為替の高値・安値は東京午前9時~NY午後5時のインターバンクレート。

先週の概況

7月1日(月)
週明けのドル円は、G20サミットにおける米中首脳会談で第4弾の制裁関税延期とファーウェイ禁輸解除の米国が中国側に譲歩したことから、貿易摩擦激化が当面回避される見通しとなったことを受け、株価とともにリスクオンのスタートを切りました。週末終値から30銭ほどギャップアップして始まった後も底堅い展開が続きましたが、108.50よりも上ではドル売りオーダーも控えていたことから高値もみあいのまま一日を終えました。


7月2日(火)
東京市場は静かな展開となっていましたが、欧州市場に入ると米金利の低下とともにじり安の流れとなりました。さらにNY市場では週初のギャップアップを埋めたことからテクニカルにドル売りが加速する中、トランプ大統領がイベントを欠席しホワイトハウスに戻ったり、ロシアでは国防会議が開かれたりとリスクオフの動きが加速し一時107.77レベルの安値をつけました。それぞれ、単なる国内事情で何ら事件では無かったものの上値が重たいまま引けました。

7月3日(水)
ドル円は東京市場では前日安値を下回ったところでストップオーダーが出たこと、また日経平均株価も売りが先行したことから一段の円高となり、前場に107.53レベルの安値をつけました。しかし、107円台半ばでは買いが見られたことや、後場には株価が上昇に転じる動きとなったことからじり高。
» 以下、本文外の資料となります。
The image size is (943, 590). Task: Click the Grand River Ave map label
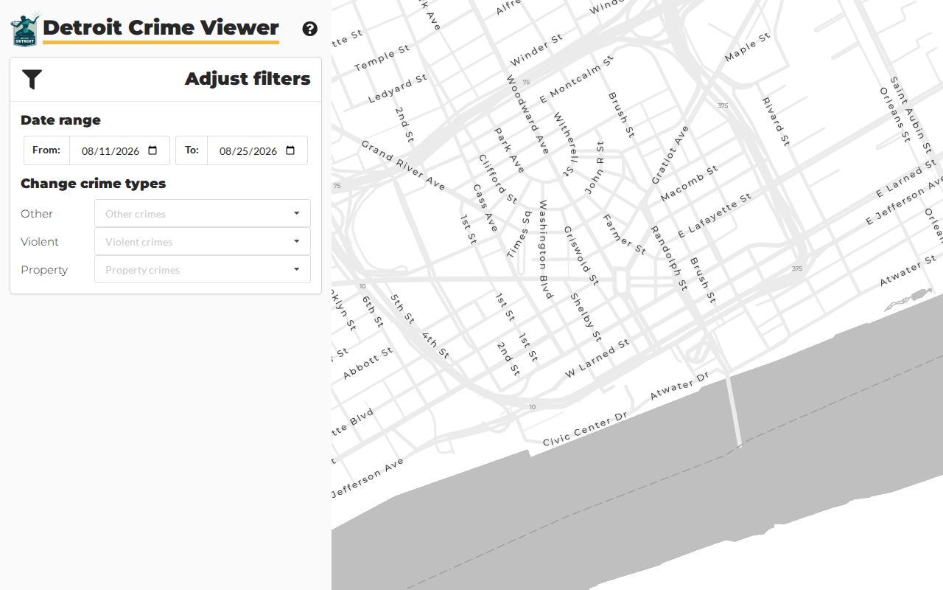[403, 165]
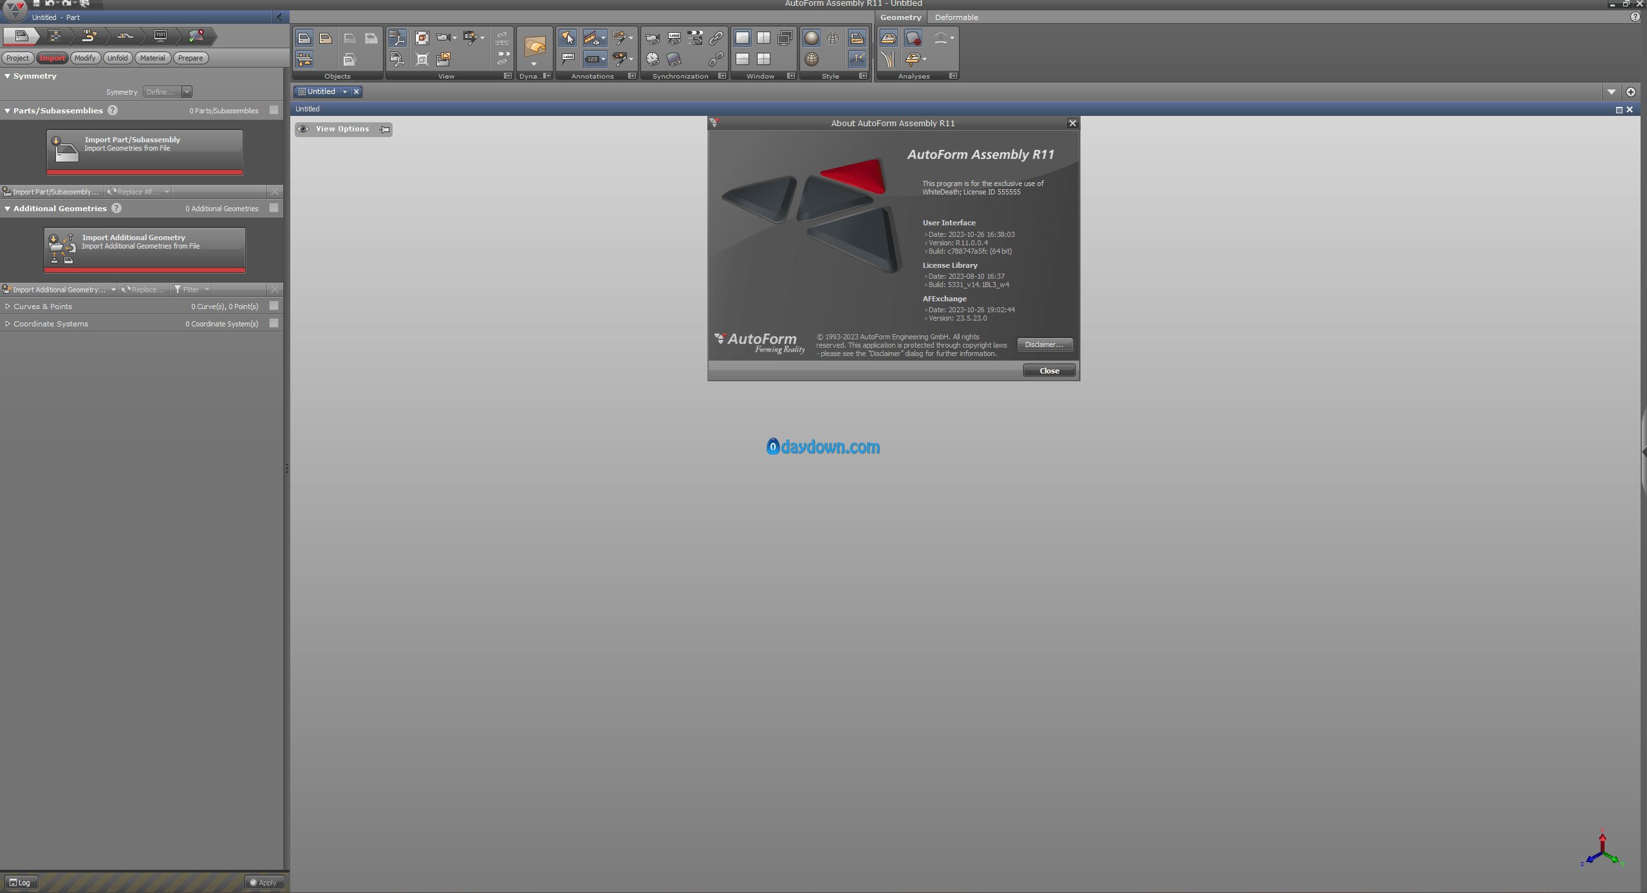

NY市場では取引所が短縮取引となる中で主要3株価指数が揃って史上最高値を更新した動きを好感して107.89レベルまで戻しましたが、逆に108円台の重さも感じさせる引け具合となりました。


7月4日(木)
米国市場が独立記念日で休場となること、金曜に米国雇用統計を控えていることもあって主要3通貨ペアともに終日膠着状態が続きました。ドル円はいつ見ても107.80レベルとまったく動意の見られないままで引けました。

7月5日(金)
前日は米国市場が休場で全く動きの見られなかったドル円ですが、雇用統計を前にポジション調整のドル買い戻しが出ている様子でした。海外市場に移ってからは米金利が上昇気味であったこと、テクニカルに直前2日間のもみあいを上抜けたことも重なって、NY市場までじり高の展開が続きました。雇用統計は予想よりも強かったことからドル全面高となり週間高値を更新、一時108.64レベルの高値をつけた後にやや押して引けました。